If you could provide me with a local contact for Entitle, I'm certainly willing to conduct some further research on your behalf. If you are considering another provider, I would highly recommend that you speak with your agent about many of the hazards and pitfalls of using a discount provider.
This was followed by breathless phone conversations where the lawyer representing the settlement agency stumbled over his words, suggested that I had no right to complain about prices, that I should take my concerns about his pricing "to your senator," and finished up by telling me what great service he provides.

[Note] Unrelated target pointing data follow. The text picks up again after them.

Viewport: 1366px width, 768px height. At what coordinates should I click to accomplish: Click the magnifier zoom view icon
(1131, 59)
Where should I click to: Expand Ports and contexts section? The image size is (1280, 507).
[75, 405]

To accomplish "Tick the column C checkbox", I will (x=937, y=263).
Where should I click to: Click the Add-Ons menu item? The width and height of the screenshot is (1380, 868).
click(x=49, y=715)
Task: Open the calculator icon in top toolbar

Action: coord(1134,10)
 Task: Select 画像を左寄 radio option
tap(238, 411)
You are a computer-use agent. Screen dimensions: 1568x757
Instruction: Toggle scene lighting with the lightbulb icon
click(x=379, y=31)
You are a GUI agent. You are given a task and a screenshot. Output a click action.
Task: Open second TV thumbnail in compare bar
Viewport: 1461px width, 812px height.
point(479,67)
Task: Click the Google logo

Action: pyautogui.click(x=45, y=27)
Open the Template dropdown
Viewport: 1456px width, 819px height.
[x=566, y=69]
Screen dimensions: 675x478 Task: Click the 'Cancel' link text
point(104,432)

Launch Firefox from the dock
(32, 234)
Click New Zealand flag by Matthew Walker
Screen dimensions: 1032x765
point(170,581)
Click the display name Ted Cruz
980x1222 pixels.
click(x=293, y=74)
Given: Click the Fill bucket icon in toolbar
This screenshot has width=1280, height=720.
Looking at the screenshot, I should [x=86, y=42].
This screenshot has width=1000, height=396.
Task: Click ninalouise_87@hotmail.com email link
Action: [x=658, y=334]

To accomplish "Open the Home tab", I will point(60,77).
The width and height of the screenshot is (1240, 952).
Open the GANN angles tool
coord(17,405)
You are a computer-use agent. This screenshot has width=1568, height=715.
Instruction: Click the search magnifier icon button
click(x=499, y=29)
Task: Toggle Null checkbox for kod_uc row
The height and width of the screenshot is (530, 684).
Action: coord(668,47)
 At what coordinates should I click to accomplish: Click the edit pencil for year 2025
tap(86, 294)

It's easier to tell people that you provide great service than to simply provide great service, at least for this bag of donuts. As you may also recall, the estimates this agency sent me were obfuscated, didn't have proper HUD line numbers (making it difficult -- on purpose, I believe -- for me to compare costs) and didn't even include a proper total for the settlement agency's charges.
That was a big contrast with entitledirect.com, which sent me an easy-to-understand, full estimate in minutes.
Now that we're a few days closer to close, is the gap narrowing between those "generally avoided" discounters and the great service provided by the locals?
Big surprise, it's gotten wider. While entitledirect always answered my phone calls and emails promptly, and has an online system that allows you to see how things are progressing toward close, the local guys have been completely MIA.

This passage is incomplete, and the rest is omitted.